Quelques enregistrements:
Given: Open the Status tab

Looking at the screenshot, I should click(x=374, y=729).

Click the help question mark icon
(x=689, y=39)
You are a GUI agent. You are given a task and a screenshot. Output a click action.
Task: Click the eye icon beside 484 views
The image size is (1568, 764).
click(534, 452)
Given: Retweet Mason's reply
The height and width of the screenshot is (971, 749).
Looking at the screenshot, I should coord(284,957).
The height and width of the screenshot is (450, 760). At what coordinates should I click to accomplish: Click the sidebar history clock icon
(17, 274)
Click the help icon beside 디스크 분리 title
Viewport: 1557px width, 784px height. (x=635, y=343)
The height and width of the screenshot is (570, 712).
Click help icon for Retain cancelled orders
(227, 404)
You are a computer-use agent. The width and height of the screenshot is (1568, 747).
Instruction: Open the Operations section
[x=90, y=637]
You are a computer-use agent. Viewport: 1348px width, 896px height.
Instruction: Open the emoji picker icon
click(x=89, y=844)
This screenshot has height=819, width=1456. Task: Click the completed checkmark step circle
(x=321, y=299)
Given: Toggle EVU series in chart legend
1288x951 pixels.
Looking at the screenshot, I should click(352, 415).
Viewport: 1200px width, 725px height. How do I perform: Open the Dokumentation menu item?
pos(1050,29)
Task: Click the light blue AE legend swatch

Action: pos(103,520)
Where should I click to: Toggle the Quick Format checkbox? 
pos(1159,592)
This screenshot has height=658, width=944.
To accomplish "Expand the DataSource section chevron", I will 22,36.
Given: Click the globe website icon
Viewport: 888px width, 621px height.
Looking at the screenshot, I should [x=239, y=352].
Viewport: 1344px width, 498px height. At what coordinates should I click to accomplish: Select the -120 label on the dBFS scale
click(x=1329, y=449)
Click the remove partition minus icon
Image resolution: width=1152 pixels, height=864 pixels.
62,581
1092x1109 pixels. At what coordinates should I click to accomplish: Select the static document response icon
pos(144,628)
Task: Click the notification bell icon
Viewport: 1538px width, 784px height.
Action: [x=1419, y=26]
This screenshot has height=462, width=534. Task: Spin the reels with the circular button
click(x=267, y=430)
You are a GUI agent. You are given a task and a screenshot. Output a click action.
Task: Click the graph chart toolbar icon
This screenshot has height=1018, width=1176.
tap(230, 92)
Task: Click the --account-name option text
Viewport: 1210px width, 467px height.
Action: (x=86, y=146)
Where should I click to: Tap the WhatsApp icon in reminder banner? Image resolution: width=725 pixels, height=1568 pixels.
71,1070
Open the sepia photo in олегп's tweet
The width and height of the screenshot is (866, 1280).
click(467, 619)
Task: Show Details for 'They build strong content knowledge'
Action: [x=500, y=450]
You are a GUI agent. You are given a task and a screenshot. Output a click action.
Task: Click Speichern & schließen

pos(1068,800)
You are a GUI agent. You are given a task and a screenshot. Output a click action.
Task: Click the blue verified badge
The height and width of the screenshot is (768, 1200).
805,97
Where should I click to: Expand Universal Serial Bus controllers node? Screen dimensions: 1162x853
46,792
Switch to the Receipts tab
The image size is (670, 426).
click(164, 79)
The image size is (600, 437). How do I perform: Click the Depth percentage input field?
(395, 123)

Consigne. Recopiez toutes les données ci-dessus en substituant « Command » à « Instruction » partout, sans rien modifier d'autre.

Résultat ci-dessous.
Given: Open the Status tab

Looking at the screenshot, I should click(x=374, y=729).

Click the help question mark icon
(x=689, y=39)
You are a GUI agent. You are given a task and a screenshot. Output a click action.
Task: Click the eye icon beside 484 views
The image size is (1568, 764).
click(534, 452)
Given: Retweet Mason's reply
The height and width of the screenshot is (971, 749).
Looking at the screenshot, I should coord(284,957).
The height and width of the screenshot is (450, 760). At what coordinates should I click to accomplish: Click the sidebar history clock icon
(17, 274)
Click the help icon beside 디스크 분리 title
Viewport: 1557px width, 784px height. (x=635, y=343)
The height and width of the screenshot is (570, 712).
Click help icon for Retain cancelled orders
(227, 404)
You are a computer-use agent. The width and height of the screenshot is (1568, 747).
Command: Open the Operations section
[x=90, y=637]
You are a computer-use agent. Viewport: 1348px width, 896px height.
Command: Open the emoji picker icon
click(x=89, y=844)
This screenshot has height=819, width=1456. Task: Click the completed checkmark step circle
(x=321, y=299)
Given: Toggle EVU series in chart legend
1288x951 pixels.
Looking at the screenshot, I should click(352, 415).
Viewport: 1200px width, 725px height. How do I perform: Open the Dokumentation menu item?
pos(1050,29)
Task: Click the light blue AE legend swatch

Action: pos(103,520)
Where should I click to: Toggle the Quick Format checkbox? 
pos(1159,592)
This screenshot has height=658, width=944.
To accomplish "Expand the DataSource section chevron", I will 22,36.
Given: Click the globe website icon
Viewport: 888px width, 621px height.
Looking at the screenshot, I should [x=239, y=352].
Viewport: 1344px width, 498px height. At what coordinates should I click to accomplish: Select the -120 label on the dBFS scale
click(x=1329, y=449)
Click the remove partition minus icon
Image resolution: width=1152 pixels, height=864 pixels.
62,581
1092x1109 pixels. At what coordinates should I click to accomplish: Select the static document response icon
pos(144,628)
Task: Click the notification bell icon
Viewport: 1538px width, 784px height.
Action: [x=1419, y=26]
This screenshot has height=462, width=534. Task: Spin the reels with the circular button
click(x=267, y=430)
You are a GUI agent. You are given a task and a screenshot. Output a click action.
Task: Click the graph chart toolbar icon
This screenshot has height=1018, width=1176.
tap(230, 92)
Task: Click the --account-name option text
Viewport: 1210px width, 467px height.
Action: (x=86, y=146)
Where should I click to: Tap the WhatsApp icon in reminder banner? Image resolution: width=725 pixels, height=1568 pixels.
71,1070
Open the sepia photo in олегп's tweet
The width and height of the screenshot is (866, 1280).
click(467, 619)
Task: Show Details for 'They build strong content knowledge'
Action: [x=500, y=450]
You are a GUI agent. You are given a task and a screenshot. Output a click action.
Task: Click Speichern & schließen

pos(1068,800)
You are a GUI agent. You are given a task and a screenshot. Output a click action.
Task: Click the blue verified badge
The height and width of the screenshot is (768, 1200).
805,97
Where should I click to: Expand Universal Serial Bus controllers node? Screen dimensions: 1162x853
46,792
Switch to the Receipts tab
The image size is (670, 426).
click(164, 79)
The image size is (600, 437). How do I perform: Click the Depth percentage input field?
(395, 123)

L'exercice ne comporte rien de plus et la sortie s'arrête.